The off-Broadway production at New York Theatre Workshop sold out, and Broadway’s preview run has had two weeks of almost full capacity. While its gross earnings have not lived up to the calculated potential, audience engagement and rising ticket demand has more than made up for any loss. After all, art is about more than just profits. That a commercial, mainstream industry like Broadway would take a chance on such a potentially contentious show already makes this play a success.

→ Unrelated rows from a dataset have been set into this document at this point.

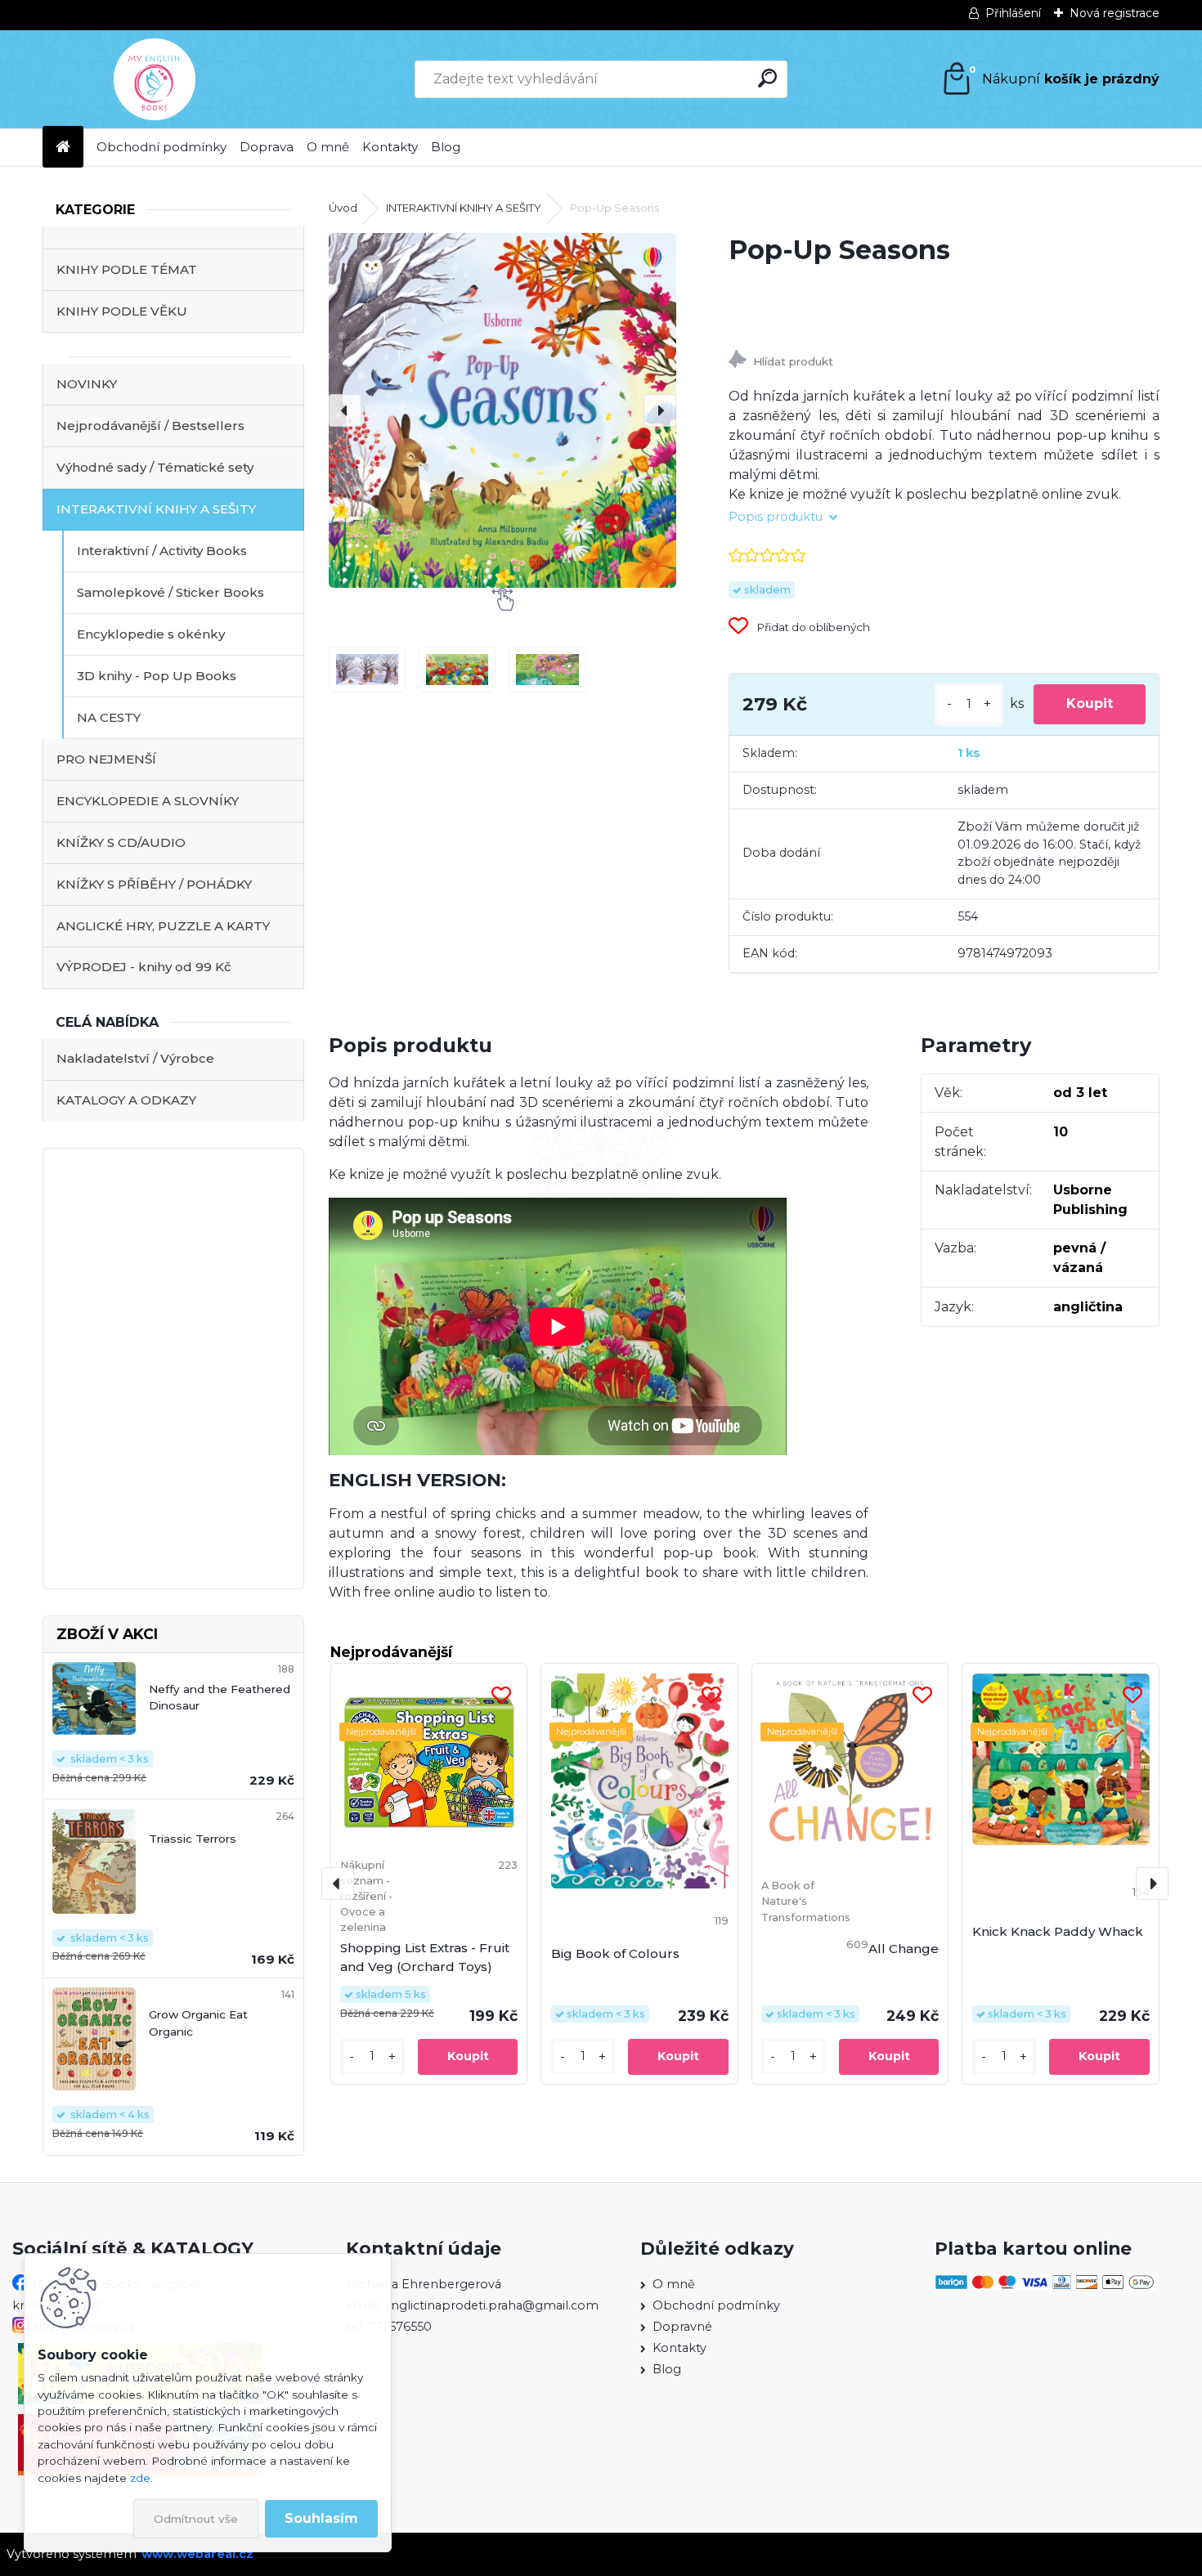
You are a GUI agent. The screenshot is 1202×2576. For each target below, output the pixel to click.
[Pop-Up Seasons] (502, 410)
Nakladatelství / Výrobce (135, 1058)
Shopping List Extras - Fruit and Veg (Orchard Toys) (424, 1957)
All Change (903, 1948)
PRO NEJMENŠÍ (106, 759)
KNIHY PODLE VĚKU (121, 311)
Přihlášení (1013, 13)
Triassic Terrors (192, 1838)
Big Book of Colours (615, 1953)
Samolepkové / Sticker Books (170, 592)
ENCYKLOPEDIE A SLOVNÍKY (147, 801)
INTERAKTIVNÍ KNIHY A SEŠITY (156, 509)
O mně (328, 147)
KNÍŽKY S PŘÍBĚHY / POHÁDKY (154, 884)
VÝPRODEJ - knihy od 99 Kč (143, 966)
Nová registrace (1114, 13)
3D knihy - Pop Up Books (156, 675)
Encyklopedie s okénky (151, 634)
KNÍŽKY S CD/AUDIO (121, 842)
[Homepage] (63, 147)
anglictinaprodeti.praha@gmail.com (491, 2305)
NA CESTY (109, 717)
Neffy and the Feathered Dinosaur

At the end of the day, this show is obviously not everyone’s cup of tea. While I recommend everyone goes to see it to decide for yourself, the subject matter does not pull punches. At times, the therapy discussions become reminiscent of my gender and sexuality classes, the language a little overly didactic for those searching for a quiet escape for the night. This is not your “Annie Get Your Gun” where minds can wander to little detriment.
I urge anyone who has the impulse to leave within those first few minutes to overlook the dildo. Get past the shock of watching a man have a graphic orgasm after another man licks his boots. Listen to Harris’s message about race and sexuality in the 21st century.
“Slave Play” is on Broadway for a strictly limited 17-week engagement at the John Golden Theatre on W 45th Street. Previews began September 10 and will officially open October 6.